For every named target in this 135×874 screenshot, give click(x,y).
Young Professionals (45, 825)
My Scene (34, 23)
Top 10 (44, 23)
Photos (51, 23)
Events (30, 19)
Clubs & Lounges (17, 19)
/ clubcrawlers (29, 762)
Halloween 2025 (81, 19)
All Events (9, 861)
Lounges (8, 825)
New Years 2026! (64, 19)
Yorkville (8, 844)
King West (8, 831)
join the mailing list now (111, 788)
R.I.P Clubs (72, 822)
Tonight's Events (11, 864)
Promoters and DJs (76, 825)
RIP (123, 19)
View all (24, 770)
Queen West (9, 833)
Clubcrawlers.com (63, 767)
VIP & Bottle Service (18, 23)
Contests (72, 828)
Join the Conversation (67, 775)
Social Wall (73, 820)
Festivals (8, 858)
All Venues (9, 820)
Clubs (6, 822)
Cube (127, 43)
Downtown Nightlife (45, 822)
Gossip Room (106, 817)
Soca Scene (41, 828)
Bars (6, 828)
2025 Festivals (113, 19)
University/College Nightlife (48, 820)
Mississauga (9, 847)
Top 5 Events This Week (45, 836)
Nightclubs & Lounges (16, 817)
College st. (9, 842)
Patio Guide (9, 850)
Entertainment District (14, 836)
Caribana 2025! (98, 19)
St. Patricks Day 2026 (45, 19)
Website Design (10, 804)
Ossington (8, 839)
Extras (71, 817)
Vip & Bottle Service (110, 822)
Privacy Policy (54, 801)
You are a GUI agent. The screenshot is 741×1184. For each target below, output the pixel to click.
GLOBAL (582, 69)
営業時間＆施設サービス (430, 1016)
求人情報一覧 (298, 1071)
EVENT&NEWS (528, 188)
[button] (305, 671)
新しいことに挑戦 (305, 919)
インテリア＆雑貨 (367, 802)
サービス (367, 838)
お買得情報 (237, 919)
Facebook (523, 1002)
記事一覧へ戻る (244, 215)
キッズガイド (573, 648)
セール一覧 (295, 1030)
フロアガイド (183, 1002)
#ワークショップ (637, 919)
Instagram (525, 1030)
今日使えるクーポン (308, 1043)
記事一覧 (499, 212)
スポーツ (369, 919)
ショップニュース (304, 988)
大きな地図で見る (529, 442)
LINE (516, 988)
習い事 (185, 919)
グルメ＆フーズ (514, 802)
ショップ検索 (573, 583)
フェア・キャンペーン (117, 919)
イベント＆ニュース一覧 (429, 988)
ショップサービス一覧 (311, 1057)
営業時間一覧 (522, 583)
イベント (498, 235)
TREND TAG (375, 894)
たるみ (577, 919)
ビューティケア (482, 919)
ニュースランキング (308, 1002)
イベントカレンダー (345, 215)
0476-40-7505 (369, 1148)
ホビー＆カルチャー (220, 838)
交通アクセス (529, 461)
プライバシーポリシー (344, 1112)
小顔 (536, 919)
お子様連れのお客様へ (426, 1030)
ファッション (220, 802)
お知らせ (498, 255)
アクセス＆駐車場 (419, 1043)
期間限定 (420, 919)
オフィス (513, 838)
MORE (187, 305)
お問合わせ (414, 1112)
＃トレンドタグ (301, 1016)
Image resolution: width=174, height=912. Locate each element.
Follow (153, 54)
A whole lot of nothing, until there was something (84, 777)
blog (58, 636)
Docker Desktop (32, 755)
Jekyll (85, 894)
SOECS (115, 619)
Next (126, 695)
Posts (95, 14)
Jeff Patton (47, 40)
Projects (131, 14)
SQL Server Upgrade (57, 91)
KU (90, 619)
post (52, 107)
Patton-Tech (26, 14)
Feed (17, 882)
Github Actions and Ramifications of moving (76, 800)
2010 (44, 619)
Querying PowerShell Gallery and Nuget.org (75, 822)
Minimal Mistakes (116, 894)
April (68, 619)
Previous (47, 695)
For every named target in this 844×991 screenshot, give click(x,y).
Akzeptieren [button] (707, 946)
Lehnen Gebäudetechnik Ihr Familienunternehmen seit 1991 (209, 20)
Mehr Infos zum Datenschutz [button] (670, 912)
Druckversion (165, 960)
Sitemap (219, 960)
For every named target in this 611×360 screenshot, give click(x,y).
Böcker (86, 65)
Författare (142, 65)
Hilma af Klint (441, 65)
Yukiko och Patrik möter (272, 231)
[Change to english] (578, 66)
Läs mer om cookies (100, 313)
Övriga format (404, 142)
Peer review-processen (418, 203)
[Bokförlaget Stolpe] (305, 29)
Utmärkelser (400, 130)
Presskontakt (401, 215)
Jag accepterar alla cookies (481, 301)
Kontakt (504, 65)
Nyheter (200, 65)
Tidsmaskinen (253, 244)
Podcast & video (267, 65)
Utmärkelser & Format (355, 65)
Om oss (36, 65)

== == ==

→ **WHAT THIS TASK INVOLVES**
Copy all the records above, swapping every "named target" for "labeled item" and leaving everything else unchanged.

→ **ANSWER TO THE TASK**
For every labeled item in this 135×874 screenshot, give click(x,y).
Young Professionals (45, 825)
My Scene (34, 23)
Top 10 (44, 23)
Photos (51, 23)
Events (30, 19)
Clubs & Lounges (17, 19)
/ clubcrawlers (29, 762)
Halloween 2025 (81, 19)
All Events (9, 861)
Lounges (8, 825)
New Years 2026! (64, 19)
Yorkville (8, 844)
King West (8, 831)
join the mailing list now (111, 788)
R.I.P Clubs (72, 822)
Tonight's Events (11, 864)
Promoters and DJs (76, 825)
RIP (123, 19)
View all (24, 770)
Queen West (9, 833)
Clubcrawlers.com (63, 767)
VIP & Bottle Service (18, 23)
Contests (72, 828)
Join the Conversation (67, 775)
Social Wall (73, 820)
Festivals (8, 858)
All Venues (9, 820)
Clubs (6, 822)
Cube (127, 43)
Downtown Nightlife (45, 822)
Gossip Room (106, 817)
Soca Scene (41, 828)
Bars (6, 828)
2025 Festivals (113, 19)
University/College Nightlife (48, 820)
Mississauga (9, 847)
Top 5 Events This Week (45, 836)
Nightclubs & Lounges (16, 817)
College st. (9, 842)
Patio Guide (9, 850)
Entertainment District (14, 836)
Caribana 2025! (98, 19)
St. Patricks Day 2026 (45, 19)
Website Design (10, 804)
Ossington (8, 839)
Extras (71, 817)
Vip & Bottle Service (110, 822)
Privacy Policy (54, 801)
You are a GUI agent. The screenshot is 741×1184. For each target below, output the pixel to click.
GLOBAL (582, 69)
営業時間＆施設サービス (430, 1016)
求人情報一覧 (298, 1071)
EVENT&NEWS (528, 188)
[button] (305, 671)
新しいことに挑戦 (305, 919)
インテリア＆雑貨 (367, 802)
サービス (367, 838)
お買得情報 (237, 919)
Facebook (523, 1002)
記事一覧へ戻る (244, 215)
キッズガイド (573, 648)
セール一覧 (295, 1030)
フロアガイド (183, 1002)
#ワークショップ (637, 919)
Instagram (525, 1030)
今日使えるクーポン (308, 1043)
記事一覧 (499, 212)
スポーツ (369, 919)
ショップニュース (304, 988)
大きな地図で見る (529, 442)
LINE (516, 988)
習い事 (185, 919)
グルメ＆フーズ (514, 802)
ショップ検索 (573, 583)
フェア・キャンペーン (117, 919)
イベント＆ニュース一覧 (429, 988)
ショップサービス一覧 (311, 1057)
営業時間一覧 (522, 583)
イベント (498, 235)
TREND TAG (375, 894)
たるみ (577, 919)
ビューティケア (482, 919)
ニュースランキング (308, 1002)
イベントカレンダー (345, 215)
0476-40-7505 (369, 1148)
ホビー＆カルチャー (220, 838)
交通アクセス (529, 461)
プライバシーポリシー (344, 1112)
小顔 (536, 919)
お子様連れのお客様へ (426, 1030)
ファッション (220, 802)
お知らせ (498, 255)
アクセス＆駐車場 (419, 1043)
期間限定 (420, 919)
オフィス (513, 838)
MORE (187, 305)
お問合わせ (414, 1112)
＃トレンドタグ (301, 1016)
Image resolution: width=174, height=912. Locate each element.
Follow (153, 54)
A whole lot of nothing, until there was something (84, 777)
blog (58, 636)
Docker Desktop (32, 755)
Jekyll (85, 894)
SOECS (115, 619)
Next (126, 695)
Posts (95, 14)
Jeff Patton (47, 40)
Projects (131, 14)
SQL Server Upgrade (57, 91)
KU (90, 619)
post (52, 107)
Patton-Tech (26, 14)
Feed (17, 882)
Github Actions and Ramifications of moving (76, 800)
2010 (44, 619)
Querying PowerShell Gallery and Nuget.org (75, 822)
Minimal Mistakes (116, 894)
April (68, 619)
Previous (47, 695)
For every labeled item in this 844×991 screenshot, give click(x,y).
Akzeptieren [button] (707, 946)
Lehnen Gebäudetechnik Ihr Familienunternehmen seit 1991 (209, 20)
Mehr Infos zum Datenschutz [button] (670, 912)
Druckversion (165, 960)
Sitemap (219, 960)
For every labeled item in this 611×360 screenshot, give click(x,y).
Böcker (86, 65)
Författare (142, 65)
Hilma af Klint (441, 65)
Yukiko och Patrik möter (272, 231)
[Change to english] (578, 66)
Läs mer om cookies (100, 313)
Övriga format (404, 142)
Peer review-processen (418, 203)
[Bokförlaget Stolpe] (305, 29)
Utmärkelser (400, 130)
Presskontakt (401, 215)
Jag accepterar alla cookies (481, 301)
Kontakt (504, 65)
Nyheter (200, 65)
Tidsmaskinen (253, 244)
Podcast & video (267, 65)
Utmärkelser & Format (355, 65)
Om oss (36, 65)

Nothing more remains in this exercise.